Isochromosomes for Xq

Joe Leigh Simpson

Division of the centromere in the transverse rather than the longitudinal plane results in an isochromosome, a metacentric chromosome consisting of isologous arms. Both arms are structurally identical and contain the same genes. An isochromosome for the X long arm [i(Xq)] differs from a terminal deletion of Xp in that not just the terminal portion but all of the Xp is deleted. In reality, many isochromosomes for Xq are isodicentrics, the clinical significance of which is that a minute portion of Xp is duplicated and retained in addition to duplication of the entire Xq. An isochromosome for the X long arm is the most common X-structural abnormality, but coexisting 45,X cell lines (mosaicism) are typical. Nonmosaic cases are relatively uncommon.
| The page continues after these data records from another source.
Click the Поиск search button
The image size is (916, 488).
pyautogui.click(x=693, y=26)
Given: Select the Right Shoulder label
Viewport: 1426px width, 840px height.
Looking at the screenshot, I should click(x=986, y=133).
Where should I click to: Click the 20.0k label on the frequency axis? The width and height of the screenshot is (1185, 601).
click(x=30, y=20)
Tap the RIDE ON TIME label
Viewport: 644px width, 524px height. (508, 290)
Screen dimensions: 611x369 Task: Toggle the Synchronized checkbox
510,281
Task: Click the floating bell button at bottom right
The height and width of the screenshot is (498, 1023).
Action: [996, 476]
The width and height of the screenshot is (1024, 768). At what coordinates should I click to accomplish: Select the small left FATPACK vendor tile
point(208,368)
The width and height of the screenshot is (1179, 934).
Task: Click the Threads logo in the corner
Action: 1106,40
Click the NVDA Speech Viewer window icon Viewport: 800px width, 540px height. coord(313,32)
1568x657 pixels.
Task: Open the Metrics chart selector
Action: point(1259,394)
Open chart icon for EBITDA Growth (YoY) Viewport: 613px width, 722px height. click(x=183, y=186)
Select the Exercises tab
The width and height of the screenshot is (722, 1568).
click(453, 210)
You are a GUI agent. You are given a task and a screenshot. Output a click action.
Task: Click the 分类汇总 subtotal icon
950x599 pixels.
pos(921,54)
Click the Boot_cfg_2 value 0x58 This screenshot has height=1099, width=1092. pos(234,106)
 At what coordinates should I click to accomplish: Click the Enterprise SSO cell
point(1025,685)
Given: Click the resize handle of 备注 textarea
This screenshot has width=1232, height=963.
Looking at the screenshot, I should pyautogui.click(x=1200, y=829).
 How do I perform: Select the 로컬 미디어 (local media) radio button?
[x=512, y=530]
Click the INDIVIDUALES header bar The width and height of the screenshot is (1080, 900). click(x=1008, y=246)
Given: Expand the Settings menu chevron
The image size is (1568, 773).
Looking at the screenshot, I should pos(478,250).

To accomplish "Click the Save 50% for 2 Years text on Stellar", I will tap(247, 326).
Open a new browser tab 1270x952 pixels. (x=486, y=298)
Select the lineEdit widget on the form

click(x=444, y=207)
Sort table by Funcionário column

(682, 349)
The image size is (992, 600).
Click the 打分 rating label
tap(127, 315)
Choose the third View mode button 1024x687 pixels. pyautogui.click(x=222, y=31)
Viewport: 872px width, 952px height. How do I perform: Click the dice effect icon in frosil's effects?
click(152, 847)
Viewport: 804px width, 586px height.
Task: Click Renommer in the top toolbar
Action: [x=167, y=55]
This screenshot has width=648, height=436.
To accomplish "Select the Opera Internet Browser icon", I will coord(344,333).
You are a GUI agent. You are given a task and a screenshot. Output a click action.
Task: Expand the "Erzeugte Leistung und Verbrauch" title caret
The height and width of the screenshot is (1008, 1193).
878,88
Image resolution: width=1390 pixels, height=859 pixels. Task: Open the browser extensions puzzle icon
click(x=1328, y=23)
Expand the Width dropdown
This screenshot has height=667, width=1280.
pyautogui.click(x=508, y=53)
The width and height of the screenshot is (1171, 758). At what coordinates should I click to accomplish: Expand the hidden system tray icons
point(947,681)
46,X,i(Xq) individuals almost always have streak gonads and primary amenorrhea. Occasionally menstruation is observed, but surveys continue to agree with those published by Simpson over 25 years ago in showing rarity of menstruation. The near-complete lack of gonadal development in 46,X,i(Xq) contrasts to that in 46,X, del(X)(p11) individuals, about half of whom menstruate or develop breasts.

Almost all reported 46,X,i(Xq) patients are short. Their mean height seems to be less than in 45,X. The mean height of nonmosaic 46,X,i(Xq) patients is 136 cm, and many somatic features of the Turner’s stigmata are observed. Somatic anomalies occur as frequently in 46,X,i(Xq) as in 45,X, and the spectrum of anomalies associated with the two complements generally is similar.